The best part? It combines Go and Python in a way that showcases how to pick the right tool for each job.
The Idea
I was working on a project and needed to understand a large open-source codebase quickly. Manually exploring files and trying to understand the architecture was tedious.
Wouldn’t it be nice, I thought, if I could just paste a URL and get a report?
- How many files? How many functions?
- What’s the language breakdown?
- Where are the complex areas?
So I built GPR-Analyzer - a web tool that clones a repo and runs static analysis on it.
Architecture: Go + Python
Here’s why I chose this hybrid approach:
Go handles:
- Web server (HTTP routing)
- Repository cloning (using go-git)
- Executing the Python analyzer as a subprocess
- Parsing JSON responses
Python handles:
- File system traversal
- AST generation (using tree-sitter)
- Code analysis and metrics
The key design decision was keeping them decoupled. Go just executes Python and reads JSON from stdout. This means you could swap Python for anything - Ruby, Node.js, whatever - without touching Go code.
How It Works
Here’s the flow:
- You paste a URL like
https://github.com/user/repo - Go validates it’s a valid GitHub URL
- Go clones the repo to a temporary directory
- Go spawns Python to analyze it
- Python walks every file, parses ASTs, counts functions/classes
- Python outputs JSON
- Go parses JSON and sends it back to the browser
The interface is dead simple - a text input and a submit button. That’s it.
The Interesting Parts
AST Analysis with tree-sitter
Tree-sitter is incredible. It generates precise Abstract Syntax Trees for code, which means you can actually understand code structure rather than just regex matching.

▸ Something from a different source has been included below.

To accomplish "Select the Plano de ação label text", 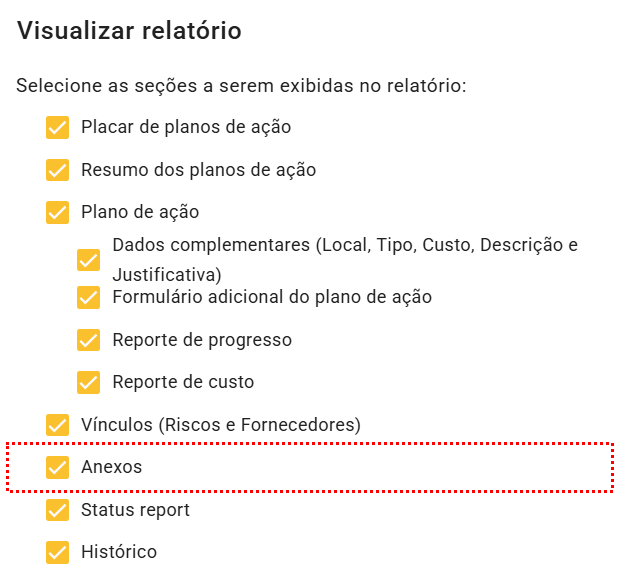I will click(140, 213).
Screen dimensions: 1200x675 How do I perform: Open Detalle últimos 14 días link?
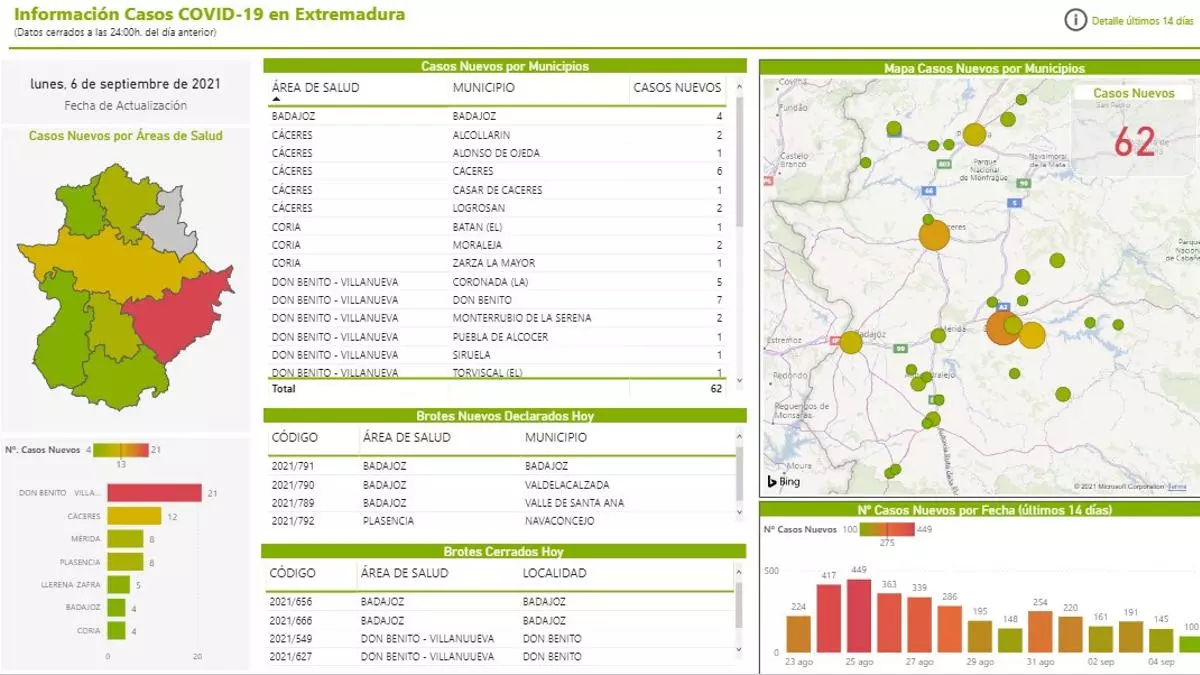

For example, counting functions in Python:
def calculate_complexity(node):
if 'function' in node.type.lower():
function_count += 1
for child in node.children:
calculate_complexity(child)
Simple recursive tree traversal. But it works across 25+ languages!
The Interface Between Languages
I kept the Go↔Python interface dead simple:
# Python outputs JSON to stdout
print(json.dumps(report))
# Go captures it
cmd := exec.Command("python3", "analyzer/main.py")
output, _ := cmd.CombinedOutput()
No sockets, no HTTP between them. Just stdout. This makes debugging easy too - you can run the Python script manually and see exactly what it outputs.
What I Learned
-
Language mixing is practical - Using Go for orchestration and Python for analysis played to each language’s strengths
-
tree-sitter is powerful - It’s not just for editors. Any code analysis tool can benefit from precise ASTs
-
Simple interfaces win - The JSON-over-stdout pattern is nothing fancy, but it’s robust and easy to debug
What’s Missing
There’s a lot more I could add:
- Cyclomatic complexity metrics
- Coupling analysis between files
- Visualization of code structure
- Support for private repos
Maybe version 2?
Check It Out
The project is ready to use if you want to try it. Clone the repo, run ./run, and open http://localhost:8081. Paste any public GitHub URL and see what it finds.
It’s fascinating to see what these tools reveal about different codebases!
Victor